5 Settembre 2010

Rincari dei pedaggi, il Tar del Lazio: “Stop in tutta Italia”

ROMA Lo stop agli aumenti dei pedaggi autostradali deve essere esteso a tutta Italia. Lo ha deciso il Tar del Lazio, accogliendo un nuovo ricorso del Movimento difesa del cittadino, che cancella dappertutto, e non solo nei territori degli enti locali che avevano presentato i primi ricorsi, i rincari decisi dalla manovra economica e rimasti in vigore dal primo luglio al 4 agosto. La sentenza arriva dopo altre decisioni, tutte nella stessa direzione, assunte nel corso dell’ estate da vari giudici amministrativi.
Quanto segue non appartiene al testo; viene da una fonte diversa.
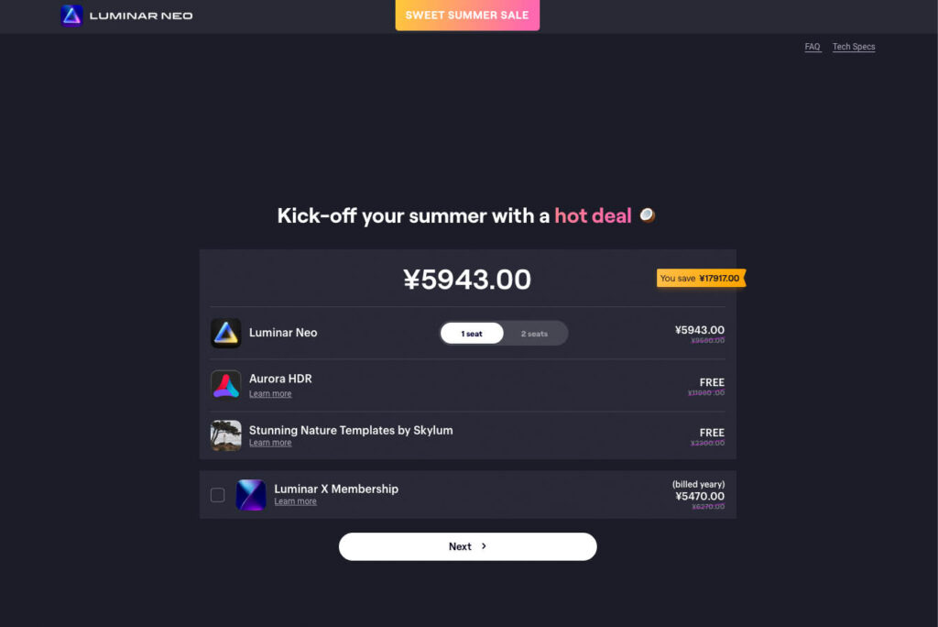Image resolution: width=938 pixels, height=627 pixels.
Task: Click the Sweet Summer Sale banner
Action: click(467, 15)
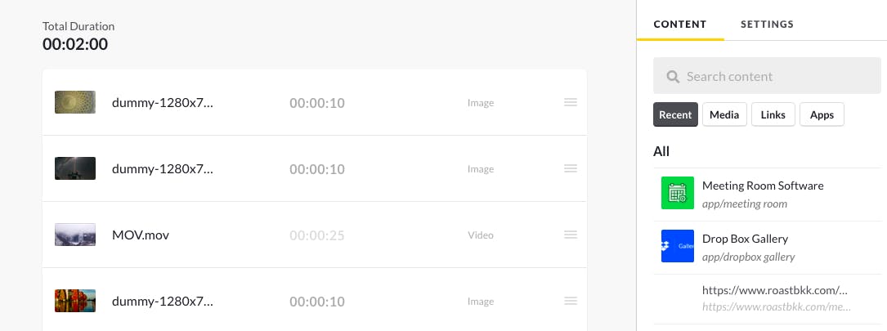The image size is (887, 331).
Task: Switch to the CONTENT tab
Action: coord(680,25)
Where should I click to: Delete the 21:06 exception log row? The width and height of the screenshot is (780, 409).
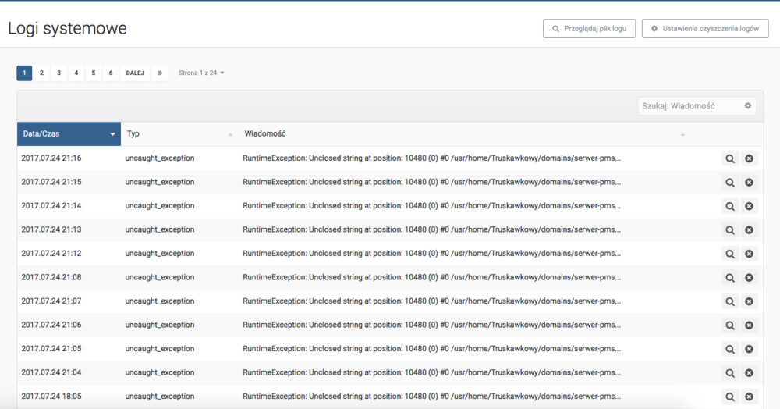(x=749, y=325)
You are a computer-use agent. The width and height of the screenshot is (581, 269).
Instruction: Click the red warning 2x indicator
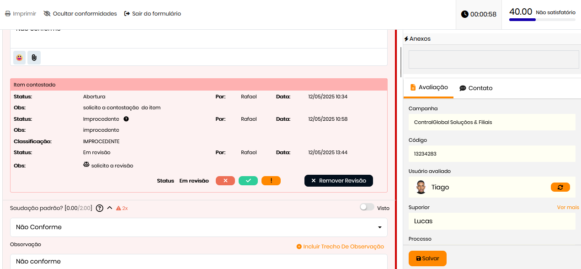tap(122, 208)
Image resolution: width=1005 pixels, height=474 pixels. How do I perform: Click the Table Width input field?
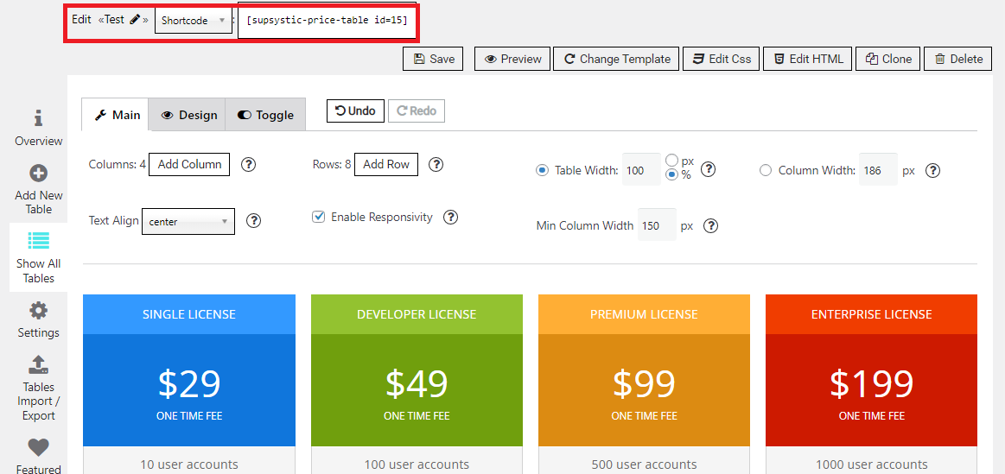tap(640, 171)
In un primo tempo il Tar del Lazio aveva sospeso il decreto che stabiliva gli incrementi, il Consiglio di Stato aveva confermato la decisione e anche il Tar del Piemonte aveva bocciato il provvedimento. Ancora il Consiglio di Stato, pochi giorni fa, aveva respinto il ricorso contro la sospensiva presentato dalla presidenza del Consiglio dei ministri e dall’ Anas, confermando quindi lo stop agli aumenti dei pedaggi su autostrade e raccordi autostradali in gestione Anas, ma "solo ai singoli segmenti" nei territori degli Enti che avevano fatto ricorso, ovvero le province di Roma, Rieti e Pescara. La partita, adesso, si trasferisce sui rimborsi agli automobilisti. Il presidente dell’ Anas, Pietro Ciucci, aveva dichiarato che "ogni decisione sarà assunta quando la giustizia amministrativa si pronuncerà in via definitiva". Il Codacons propone un calo generalizzato delle tariffe generalizzate". Per il sindaco di Roma, Gianni Alemanno, "si conferma la necessità di rinegoziare il canone di concessione alla Società Autostrade".